Friday, December 16, 2011

1112.3647 (M. Kadastik et al.)

Implications of 125 GeV Higgs boson on scalar dark matter and on the CMSSM phenomenology    [PDF]

M. Kadastik, K. Kannike, A. Racioppi, M. Raidal
We study phenomenological implications of the ATLAS and CMS hints for $125\pm 1$ GeV Higgs boson for the singlet, doublet and singlet plus doublet non-supersymmetric dark matter models, and on the phenomenology of the CMSSM. We show that the scalar DM models cannot lower the vacuum stability bounds of the standard model and the 125 GeV Higgs implies the triviality $\lambda=0$ to occur several orders of magnitude below the GUT scale exactly as in the standard model. We perform a detailed study of the full CMSSM parameter space keeping the Higgs boson mass fixed to $125\pm 1$ GeV, and study in detail the freeze-out processes that imply the observed amount of dark matter.
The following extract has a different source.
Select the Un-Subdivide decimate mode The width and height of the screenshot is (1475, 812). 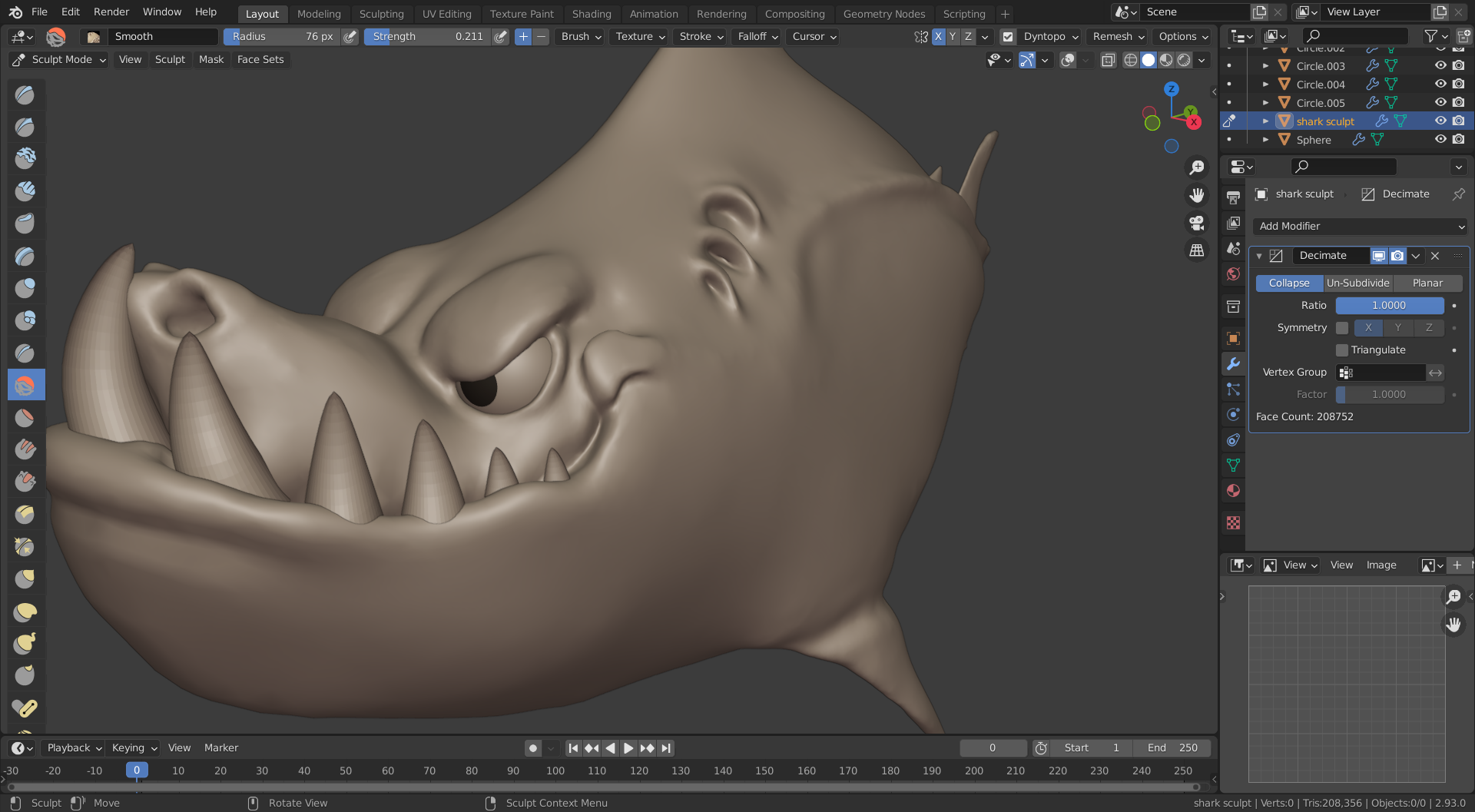click(1357, 283)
After imposing all phenomenological constraints except for the muon $(g-2)_\mu,$ we show that the CMSSM parameter space is divided into well separated regions with distinctive but in general heavy sparticle mass spectrum. Imposing the $(g-2)_\mu$ constraint introduces severe tension between the high SUSY scale and the experimental measurement and only the slepton co-annihilation region survives with potentially testable sparticle masses at the LHC. In the latter case the spin-independent DM-nucleon scattering cross section is predicted to be below detectable limit at the XENON 100 but might be of measurable magnitude in the general case of light dark matter with large gaugino-higgsino mixing and unobservably large scalar masses.